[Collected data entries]
--------------------------------

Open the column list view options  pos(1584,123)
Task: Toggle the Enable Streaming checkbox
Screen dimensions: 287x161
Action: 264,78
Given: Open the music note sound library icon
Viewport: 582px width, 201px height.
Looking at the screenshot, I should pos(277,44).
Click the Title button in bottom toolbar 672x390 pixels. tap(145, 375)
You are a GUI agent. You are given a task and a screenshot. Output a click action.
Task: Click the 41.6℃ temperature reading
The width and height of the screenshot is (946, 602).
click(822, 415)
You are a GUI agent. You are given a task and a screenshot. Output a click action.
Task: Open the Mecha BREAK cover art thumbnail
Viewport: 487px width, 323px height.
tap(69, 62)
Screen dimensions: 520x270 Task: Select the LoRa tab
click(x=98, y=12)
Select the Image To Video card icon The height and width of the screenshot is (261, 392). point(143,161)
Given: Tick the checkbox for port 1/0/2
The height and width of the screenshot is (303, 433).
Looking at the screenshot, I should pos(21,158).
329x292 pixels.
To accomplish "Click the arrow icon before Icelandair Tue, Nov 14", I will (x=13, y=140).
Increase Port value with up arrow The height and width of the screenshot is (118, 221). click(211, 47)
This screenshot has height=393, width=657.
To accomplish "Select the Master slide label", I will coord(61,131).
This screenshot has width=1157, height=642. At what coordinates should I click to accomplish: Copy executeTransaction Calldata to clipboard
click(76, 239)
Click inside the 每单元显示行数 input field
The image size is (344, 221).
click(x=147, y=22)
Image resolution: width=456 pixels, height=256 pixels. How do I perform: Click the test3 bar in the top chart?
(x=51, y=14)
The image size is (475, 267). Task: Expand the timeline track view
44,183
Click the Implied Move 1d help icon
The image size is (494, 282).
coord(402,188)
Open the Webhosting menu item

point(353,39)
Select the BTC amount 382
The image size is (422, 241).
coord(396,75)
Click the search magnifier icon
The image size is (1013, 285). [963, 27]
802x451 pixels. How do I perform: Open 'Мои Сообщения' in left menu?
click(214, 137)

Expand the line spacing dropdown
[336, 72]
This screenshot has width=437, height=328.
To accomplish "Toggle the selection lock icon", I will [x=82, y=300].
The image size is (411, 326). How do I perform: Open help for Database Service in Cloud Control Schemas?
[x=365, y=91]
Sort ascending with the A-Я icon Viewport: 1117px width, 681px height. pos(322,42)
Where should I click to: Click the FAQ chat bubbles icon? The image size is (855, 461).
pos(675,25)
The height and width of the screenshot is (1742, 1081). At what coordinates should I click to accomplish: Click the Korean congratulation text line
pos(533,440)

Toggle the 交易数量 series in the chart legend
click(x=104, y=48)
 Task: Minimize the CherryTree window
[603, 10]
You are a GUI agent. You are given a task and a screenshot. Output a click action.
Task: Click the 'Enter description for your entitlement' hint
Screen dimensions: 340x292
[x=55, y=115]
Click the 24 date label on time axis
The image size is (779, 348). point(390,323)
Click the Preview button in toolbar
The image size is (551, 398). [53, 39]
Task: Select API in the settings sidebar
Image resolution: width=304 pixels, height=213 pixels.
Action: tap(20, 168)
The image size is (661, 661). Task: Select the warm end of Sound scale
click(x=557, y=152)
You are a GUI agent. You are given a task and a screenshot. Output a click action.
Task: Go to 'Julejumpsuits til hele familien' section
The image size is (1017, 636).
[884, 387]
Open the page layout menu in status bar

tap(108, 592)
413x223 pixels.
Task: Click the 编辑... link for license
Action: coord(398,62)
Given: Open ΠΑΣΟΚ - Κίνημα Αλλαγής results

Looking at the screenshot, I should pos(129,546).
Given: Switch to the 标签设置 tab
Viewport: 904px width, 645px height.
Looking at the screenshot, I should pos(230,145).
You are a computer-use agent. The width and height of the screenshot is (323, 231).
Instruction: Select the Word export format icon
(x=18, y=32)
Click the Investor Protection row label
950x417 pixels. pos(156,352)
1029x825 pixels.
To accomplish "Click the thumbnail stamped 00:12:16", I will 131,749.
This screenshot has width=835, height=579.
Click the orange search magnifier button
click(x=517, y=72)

--------------------------------

Every line above should be output exactly as it stands.

Open the column list view options  pos(1584,123)
Task: Toggle the Enable Streaming checkbox
Screen dimensions: 287x161
Action: 264,78
Given: Open the music note sound library icon
Viewport: 582px width, 201px height.
Looking at the screenshot, I should pos(277,44).
Click the Title button in bottom toolbar 672x390 pixels. tap(145, 375)
You are a GUI agent. You are given a task and a screenshot. Output a click action.
Task: Click the 41.6℃ temperature reading
The width and height of the screenshot is (946, 602).
click(822, 415)
You are a GUI agent. You are given a task and a screenshot. Output a click action.
Task: Open the Mecha BREAK cover art thumbnail
Viewport: 487px width, 323px height.
tap(69, 62)
Screen dimensions: 520x270 Task: Select the LoRa tab
click(x=98, y=12)
Select the Image To Video card icon The height and width of the screenshot is (261, 392). point(143,161)
Given: Tick the checkbox for port 1/0/2
The height and width of the screenshot is (303, 433).
Looking at the screenshot, I should pos(21,158).
329x292 pixels.
To accomplish "Click the arrow icon before Icelandair Tue, Nov 14", I will (x=13, y=140).
Increase Port value with up arrow The height and width of the screenshot is (118, 221). click(211, 47)
This screenshot has height=393, width=657.
To accomplish "Select the Master slide label", I will coord(61,131).
This screenshot has width=1157, height=642. At what coordinates should I click to accomplish: Copy executeTransaction Calldata to clipboard
click(76, 239)
Click inside the 每单元显示行数 input field
The image size is (344, 221).
click(x=147, y=22)
Image resolution: width=456 pixels, height=256 pixels. How do I perform: Click the test3 bar in the top chart?
(x=51, y=14)
The image size is (475, 267). Task: Expand the timeline track view
44,183
Click the Implied Move 1d help icon
The image size is (494, 282).
coord(402,188)
Open the Webhosting menu item

point(353,39)
Select the BTC amount 382
The image size is (422, 241).
coord(396,75)
Click the search magnifier icon
The image size is (1013, 285). [963, 27]
802x451 pixels. How do I perform: Open 'Мои Сообщения' in left menu?
click(214, 137)

Expand the line spacing dropdown
[336, 72]
This screenshot has width=437, height=328.
To accomplish "Toggle the selection lock icon", I will [x=82, y=300].
The image size is (411, 326). How do I perform: Open help for Database Service in Cloud Control Schemas?
[x=365, y=91]
Sort ascending with the A-Я icon Viewport: 1117px width, 681px height. pos(322,42)
Where should I click to: Click the FAQ chat bubbles icon? The image size is (855, 461).
pos(675,25)
The height and width of the screenshot is (1742, 1081). At what coordinates should I click to accomplish: Click the Korean congratulation text line
pos(533,440)

Toggle the 交易数量 series in the chart legend
click(x=104, y=48)
 Task: Minimize the CherryTree window
[603, 10]
You are a GUI agent. You are given a task and a screenshot. Output a click action.
Task: Click the 'Enter description for your entitlement' hint
Screen dimensions: 340x292
[x=55, y=115]
Click the 24 date label on time axis
The image size is (779, 348). point(390,323)
Click the Preview button in toolbar
The image size is (551, 398). [53, 39]
Task: Select API in the settings sidebar
Image resolution: width=304 pixels, height=213 pixels.
Action: tap(20, 168)
The image size is (661, 661). Task: Select the warm end of Sound scale
click(x=557, y=152)
You are a GUI agent. You are given a task and a screenshot. Output a click action.
Task: Go to 'Julejumpsuits til hele familien' section
The image size is (1017, 636).
[884, 387]
Open the page layout menu in status bar

tap(108, 592)
413x223 pixels.
Task: Click the 编辑... link for license
Action: coord(398,62)
Given: Open ΠΑΣΟΚ - Κίνημα Αλλαγής results

Looking at the screenshot, I should pos(129,546).
Given: Switch to the 标签设置 tab
Viewport: 904px width, 645px height.
Looking at the screenshot, I should pos(230,145).
You are a computer-use agent. The width and height of the screenshot is (323, 231).
Instruction: Select the Word export format icon
(x=18, y=32)
Click the Investor Protection row label
950x417 pixels. pos(156,352)
1029x825 pixels.
To accomplish "Click the thumbnail stamped 00:12:16", I will 131,749.
This screenshot has width=835, height=579.
Click the orange search magnifier button
click(x=517, y=72)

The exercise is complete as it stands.